Sesso in cambio di favori e scarcerazioni: rischia 10 anni di carcere il magistrato antimafia che indagò sul caso Orlandi

Staffa

Una condanna che se fosse vera, rovinerebbe per sempre la carriera di un magistrato che si è fatto luce in delicate inchieste come quella del “caso Orlandi”, infatti i pm di Perugia ha chiesto la condanna a dieci anni e sei mesi di reclusione per l’ex sostituto procuratore di Roma Roberto Staffa, attualmente agli arresti e accusato di concussione in relazione a presunti favori fatti in cambio di rapporti con alcuni transessuali, anche nel proprio ufficio di piazzale Clodio. Incontri che il magistrato ha comunque sempre negato. Staffa, 67 anni, è accusato anche di violenza sessuale, corruzione in atti giudiziari, rivelazione di segreto d’ufficio e accesso abusivo a sistema informatico.

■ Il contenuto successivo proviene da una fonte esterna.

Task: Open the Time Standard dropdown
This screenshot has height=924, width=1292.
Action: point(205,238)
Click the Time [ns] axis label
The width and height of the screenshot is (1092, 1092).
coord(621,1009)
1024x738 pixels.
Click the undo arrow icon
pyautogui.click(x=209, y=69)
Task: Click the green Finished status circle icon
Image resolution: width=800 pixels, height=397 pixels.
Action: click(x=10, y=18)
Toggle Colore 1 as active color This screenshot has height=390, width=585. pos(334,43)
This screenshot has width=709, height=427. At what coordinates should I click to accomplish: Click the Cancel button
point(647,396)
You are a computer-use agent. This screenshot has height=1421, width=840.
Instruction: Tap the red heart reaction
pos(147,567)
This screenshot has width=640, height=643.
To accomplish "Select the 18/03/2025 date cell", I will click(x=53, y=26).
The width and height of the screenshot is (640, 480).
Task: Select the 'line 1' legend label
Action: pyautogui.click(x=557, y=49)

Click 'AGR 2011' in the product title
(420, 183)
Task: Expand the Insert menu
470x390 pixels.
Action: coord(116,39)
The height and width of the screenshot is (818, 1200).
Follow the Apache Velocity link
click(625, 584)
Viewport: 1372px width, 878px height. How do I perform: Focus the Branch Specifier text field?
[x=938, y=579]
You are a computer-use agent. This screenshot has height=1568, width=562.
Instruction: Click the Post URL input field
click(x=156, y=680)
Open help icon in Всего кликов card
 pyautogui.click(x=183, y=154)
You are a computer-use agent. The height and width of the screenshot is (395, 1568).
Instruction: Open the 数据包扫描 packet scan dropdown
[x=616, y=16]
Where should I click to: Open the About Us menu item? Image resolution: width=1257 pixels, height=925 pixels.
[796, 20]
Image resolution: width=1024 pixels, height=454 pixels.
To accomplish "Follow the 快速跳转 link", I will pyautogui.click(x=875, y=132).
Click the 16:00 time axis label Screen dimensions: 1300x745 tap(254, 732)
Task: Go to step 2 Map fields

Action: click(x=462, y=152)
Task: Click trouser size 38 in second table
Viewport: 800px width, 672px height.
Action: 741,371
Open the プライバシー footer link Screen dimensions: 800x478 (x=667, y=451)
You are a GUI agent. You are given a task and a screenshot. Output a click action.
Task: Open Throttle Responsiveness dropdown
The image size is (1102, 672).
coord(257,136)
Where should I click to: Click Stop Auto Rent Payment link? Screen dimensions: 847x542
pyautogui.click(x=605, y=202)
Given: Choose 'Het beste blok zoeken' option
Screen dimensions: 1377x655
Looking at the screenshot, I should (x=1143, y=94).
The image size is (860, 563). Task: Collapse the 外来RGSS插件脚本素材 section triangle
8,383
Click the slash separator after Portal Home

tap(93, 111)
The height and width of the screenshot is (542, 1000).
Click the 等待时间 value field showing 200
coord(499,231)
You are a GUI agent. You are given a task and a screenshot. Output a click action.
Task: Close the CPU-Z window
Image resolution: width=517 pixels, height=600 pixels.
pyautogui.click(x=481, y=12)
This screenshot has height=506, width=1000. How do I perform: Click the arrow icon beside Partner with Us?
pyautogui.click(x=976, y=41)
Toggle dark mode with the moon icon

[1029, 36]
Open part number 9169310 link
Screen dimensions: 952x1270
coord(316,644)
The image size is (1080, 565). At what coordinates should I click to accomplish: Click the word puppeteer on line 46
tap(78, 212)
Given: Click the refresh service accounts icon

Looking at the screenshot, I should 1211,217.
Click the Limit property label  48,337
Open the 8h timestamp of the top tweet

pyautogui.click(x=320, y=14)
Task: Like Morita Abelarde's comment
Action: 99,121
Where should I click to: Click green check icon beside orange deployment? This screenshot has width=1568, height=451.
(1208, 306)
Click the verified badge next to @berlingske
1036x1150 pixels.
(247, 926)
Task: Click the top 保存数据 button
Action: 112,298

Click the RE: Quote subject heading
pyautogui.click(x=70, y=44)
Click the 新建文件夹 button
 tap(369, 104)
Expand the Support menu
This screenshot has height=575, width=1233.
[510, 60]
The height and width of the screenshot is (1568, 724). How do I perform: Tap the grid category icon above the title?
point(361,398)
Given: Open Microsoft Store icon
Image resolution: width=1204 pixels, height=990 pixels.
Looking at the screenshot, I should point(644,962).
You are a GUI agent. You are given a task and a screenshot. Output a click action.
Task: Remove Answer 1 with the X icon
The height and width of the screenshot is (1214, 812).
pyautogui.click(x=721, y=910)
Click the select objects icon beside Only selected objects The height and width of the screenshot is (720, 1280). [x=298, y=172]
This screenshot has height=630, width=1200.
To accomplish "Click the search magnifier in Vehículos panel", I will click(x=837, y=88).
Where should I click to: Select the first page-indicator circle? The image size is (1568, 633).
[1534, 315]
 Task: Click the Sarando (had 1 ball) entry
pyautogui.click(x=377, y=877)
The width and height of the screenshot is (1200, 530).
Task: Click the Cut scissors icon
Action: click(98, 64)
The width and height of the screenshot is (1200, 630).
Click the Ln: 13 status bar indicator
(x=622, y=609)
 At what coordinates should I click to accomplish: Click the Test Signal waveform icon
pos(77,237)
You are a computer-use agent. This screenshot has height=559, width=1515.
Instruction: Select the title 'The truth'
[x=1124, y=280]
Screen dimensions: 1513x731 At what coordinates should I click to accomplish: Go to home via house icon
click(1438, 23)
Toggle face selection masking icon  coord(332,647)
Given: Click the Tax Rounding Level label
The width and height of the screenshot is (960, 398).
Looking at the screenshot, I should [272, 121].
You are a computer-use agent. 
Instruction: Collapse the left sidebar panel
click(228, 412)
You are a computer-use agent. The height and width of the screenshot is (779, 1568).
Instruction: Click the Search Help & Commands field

Il processo a suo carico si svolge a Perugia per competenza territoriale. La vicenda è stata ricostruita dal pm di Perugia Gemma Miliani nella sua requisitoria davanti al tribunale. Secondo l’accusa, Staffa avrebbe concesso agli stranieri pareri favorevoli alle scarcerazioni oppure rilasci di temporanei permessi di soggiorno. In altri casi avrebbe rivelato “notizie d’ufficio che dovevano rimanere segrete”.  Già esponente della Direzione distrettuale antimafia e investigatore nel caso della scomparsa Emanuela Orlandi, Roberto Staffa era stato indagato dopo l’arresto di un transessuale straniero da parte di un collega dello stesso magistrato. Il trans aveva parlato del suo rapporto con Staffa che a suo dire lo ricattava sessualmente. Le segnalazioni di comportamento inappropriato del magistrato da parte della Procura di Roma avevano portato all’apertura di una indagine da parte della magistratura di Perugia. E riguardavano anche la presunta relazione fra Staffa e Laura Terrisi, compagna del boss Consiglio Casamonica, alla quale il magistrato aveva promesso favori e infine la scarcerazione di Casamonica in cambio di sesso. Quegli incontri erano stati filmati dagli inquirenti che avevano anche messo sotto controllo il telefono di Staffa e il suo studio. Ma il materiale video era poi stato dichiarato inutilizzabile perché costituiva violazione della privacy. Oltre alla Terrisi, anche un’altra donna aveva parlato di essere stata costretta a concedersi a Staffa per paura di tornare in carcere. Il tribunale collegiale di Perugia, presieduto da Gaetano Mautone ha fissato la prossima udienza il 24 gennaio, mentre la sentenza è prevista il 20 febbraio.